The Archdiocese of New York found molestation accusations against Archbishop Theodore McCarrick to be credible. On July 28, Pope Francis accepted his resignation as his molestation against both minors and adult seminarians came to light. Although a new case of abuse is about to break, the molestation originally in question was McCarrick’s rape of an altar boy at Saint Patrick’s Cathedral in 1971 and 1972. Now, it seems that the Vatican is trying to paint the 1971-1972 abuse of the altar boy as “consensual.”
According to James Grein – another molestation victim of McCarrick – accusations of molestation against the first altar boy in ’71 and ’72 were dropped because according to him:
The credible evidence has been dropped because the altar boy went to St. Patrick’s Cathedral to solicit sex from McCarrick.

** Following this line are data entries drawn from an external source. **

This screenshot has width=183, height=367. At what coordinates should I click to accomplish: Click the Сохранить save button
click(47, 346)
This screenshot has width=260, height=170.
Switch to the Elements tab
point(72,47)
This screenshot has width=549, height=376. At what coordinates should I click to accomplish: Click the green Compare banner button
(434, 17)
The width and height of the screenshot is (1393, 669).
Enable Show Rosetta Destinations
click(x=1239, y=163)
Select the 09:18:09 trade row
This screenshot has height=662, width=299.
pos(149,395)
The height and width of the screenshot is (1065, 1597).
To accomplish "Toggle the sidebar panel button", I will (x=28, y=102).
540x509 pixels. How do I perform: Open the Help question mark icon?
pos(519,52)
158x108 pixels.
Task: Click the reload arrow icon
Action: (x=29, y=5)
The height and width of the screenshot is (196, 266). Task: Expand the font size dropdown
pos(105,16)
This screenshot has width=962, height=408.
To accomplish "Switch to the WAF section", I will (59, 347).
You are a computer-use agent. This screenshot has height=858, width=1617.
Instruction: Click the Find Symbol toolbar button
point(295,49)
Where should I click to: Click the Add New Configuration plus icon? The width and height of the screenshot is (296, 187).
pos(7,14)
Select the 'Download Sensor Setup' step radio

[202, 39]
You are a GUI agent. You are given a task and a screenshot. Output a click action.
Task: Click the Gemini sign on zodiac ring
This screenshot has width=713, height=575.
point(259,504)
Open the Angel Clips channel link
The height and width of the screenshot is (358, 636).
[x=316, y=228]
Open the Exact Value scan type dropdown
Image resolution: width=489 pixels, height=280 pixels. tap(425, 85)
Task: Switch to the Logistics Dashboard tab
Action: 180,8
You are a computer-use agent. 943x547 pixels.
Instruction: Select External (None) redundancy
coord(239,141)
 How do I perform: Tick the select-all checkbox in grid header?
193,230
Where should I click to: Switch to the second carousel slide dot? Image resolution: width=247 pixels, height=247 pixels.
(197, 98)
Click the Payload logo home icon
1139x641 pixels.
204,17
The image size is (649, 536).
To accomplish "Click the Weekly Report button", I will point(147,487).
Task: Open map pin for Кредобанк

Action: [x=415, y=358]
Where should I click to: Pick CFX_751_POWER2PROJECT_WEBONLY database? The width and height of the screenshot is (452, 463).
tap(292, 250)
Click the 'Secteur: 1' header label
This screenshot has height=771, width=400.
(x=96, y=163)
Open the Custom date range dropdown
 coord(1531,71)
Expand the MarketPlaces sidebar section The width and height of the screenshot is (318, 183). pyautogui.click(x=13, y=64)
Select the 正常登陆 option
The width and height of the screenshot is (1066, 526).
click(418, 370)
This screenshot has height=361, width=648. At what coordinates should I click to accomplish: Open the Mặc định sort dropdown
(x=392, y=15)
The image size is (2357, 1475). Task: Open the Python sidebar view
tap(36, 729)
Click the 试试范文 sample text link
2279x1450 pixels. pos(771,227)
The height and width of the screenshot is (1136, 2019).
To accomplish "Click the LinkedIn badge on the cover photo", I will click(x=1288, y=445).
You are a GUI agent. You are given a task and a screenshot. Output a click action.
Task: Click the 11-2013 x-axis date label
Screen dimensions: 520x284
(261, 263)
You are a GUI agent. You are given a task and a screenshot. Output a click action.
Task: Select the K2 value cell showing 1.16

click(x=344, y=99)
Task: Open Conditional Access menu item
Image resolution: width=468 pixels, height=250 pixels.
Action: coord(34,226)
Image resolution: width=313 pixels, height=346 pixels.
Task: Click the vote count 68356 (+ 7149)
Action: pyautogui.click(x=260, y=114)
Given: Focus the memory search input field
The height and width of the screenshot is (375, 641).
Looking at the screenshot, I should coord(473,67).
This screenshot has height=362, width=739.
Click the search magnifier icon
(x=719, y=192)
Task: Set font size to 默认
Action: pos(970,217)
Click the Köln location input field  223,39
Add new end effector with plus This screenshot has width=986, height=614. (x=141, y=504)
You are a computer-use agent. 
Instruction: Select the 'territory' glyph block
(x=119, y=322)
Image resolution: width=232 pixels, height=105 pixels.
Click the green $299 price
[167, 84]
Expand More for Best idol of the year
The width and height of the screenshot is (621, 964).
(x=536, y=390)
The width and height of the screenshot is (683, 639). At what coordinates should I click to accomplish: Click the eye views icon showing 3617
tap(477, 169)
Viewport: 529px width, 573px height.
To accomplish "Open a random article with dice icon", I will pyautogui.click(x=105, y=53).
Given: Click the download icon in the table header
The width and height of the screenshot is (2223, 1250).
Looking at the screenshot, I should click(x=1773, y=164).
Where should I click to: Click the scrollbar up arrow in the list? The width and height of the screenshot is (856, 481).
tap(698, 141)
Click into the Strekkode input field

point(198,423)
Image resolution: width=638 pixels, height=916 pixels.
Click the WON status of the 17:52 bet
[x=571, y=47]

The altar boy in question was molested in the sacristy and lavatory of the cathedral before a Christmas Mass.
Grein, who is reporting the account of McCarrick molesting the altar boy consensually (according to Vatican investigators, not Grein), was baptized by McCarrick as an infant and then molested by him, beginning at age 11.
Because the here-to-fore unnamed altar boy from 1971-72 was 16, he was at the age of consent and the Romanists considered him a “consensual adult.” Homosexual sex in the church’s sacristy, notwithstanding.
Grein was molested regularly by McCarrick during Confession, which is taken more seriously by the Vatican than molestation or gay sex happening in the lavatory or sacristy (the priest’s dressing room). Because the other victim was 16 – and not 11 – and because it wasn’t in the confessional booth, it will likely not be followed-up by Vatican investigators.